僕、つくづく思うんですが、昔の外務大臣は、人格識見に優れた方が沢山居ました。其の中でも、名外務大臣と謂えば、此れは僕の勝手な選出ですが、陸奥宗光、小村寿太郎の両巨頭でしょうねえ。先ず、陸奥宗光ですけれど、坂本竜馬の直弟子でありまして、「カミソリ陸奥」と呼ばれた程、頭脳明敏だったとか。シャープな二枚目で運動神経抜群、英語もドイツ語も中国語もペラペラ、又、恩師の坂本竜馬が暗殺された際は、新撰組と斬り合いをした程の度胸の持ち主でした。其の陸奥先生が外務大臣となり、日本が15か国と結ばされていた、不平等条約を全て改正するんですね。しかも日清戦争を勝利に導きました。天晴な大仕事と謂えましょう。そして、日露戦争の際に日英同盟を結び、日本を大勝利に導き、終戦後のポーツマス条約まで結んだ小村寿太郎は、陸奥先生のお弟子さんでして、師匠とは異なり、容姿には余り恵まれず、150㌢も無い小男でした。外国では、「ネズミ公使」と小馬鹿にされていたんですね。しかし男子たるもの、大事なのは心意気でありまして、小村先生はガッツと胆力と知性の塊でした。親が造った大借金は一生を掛けて完済しましたし、特待生として東京帝大を出て、ハーバード大と、其の法科大学院を抜群の成績で卒業した程の頭脳の持ち主でした。ロシアやアメリカやイギリスの無理難題にも決して引かず、英露両国語はペラペラ、多くの書籍を翻訳した事でも知られており、そりゃあねえ、英米独から5つも勲章を貰える筈ですよ。

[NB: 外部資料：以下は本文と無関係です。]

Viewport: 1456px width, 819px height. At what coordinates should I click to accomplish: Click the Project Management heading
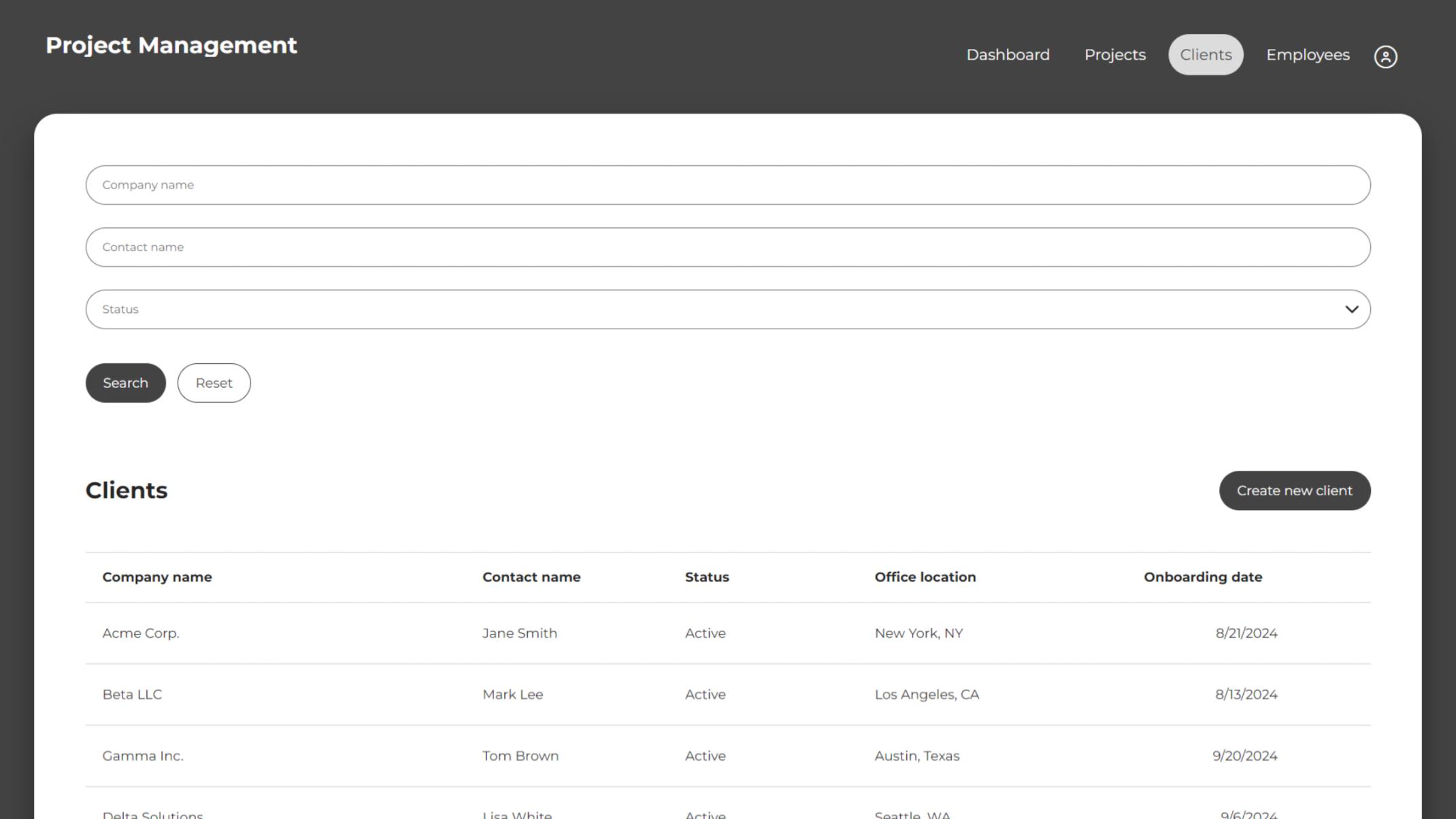click(171, 46)
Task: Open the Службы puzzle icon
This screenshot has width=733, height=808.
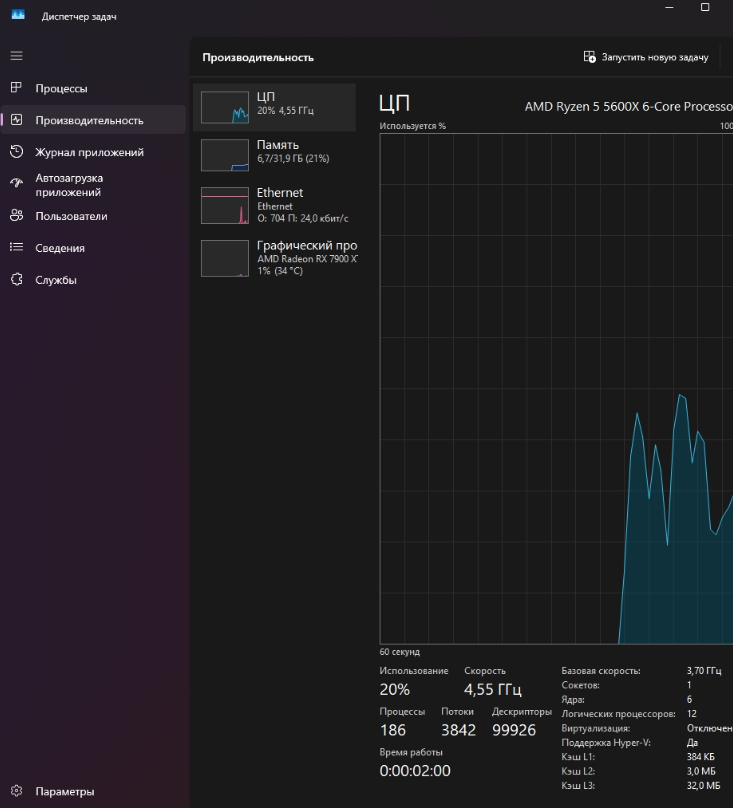Action: [x=16, y=280]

此の他にも、幣原喜重郎に重光葵、副島種臣に後藤新平、日本が産んだ名外務大臣って、枚挙に暇がありませんけれど、皆さん、学識深く経験豊か、人脈が広く外国語を解し、芸術を愛したスポーツマン揃いでした。しかし、今の日本の政界に、上記の様な大人物達って居るのから…。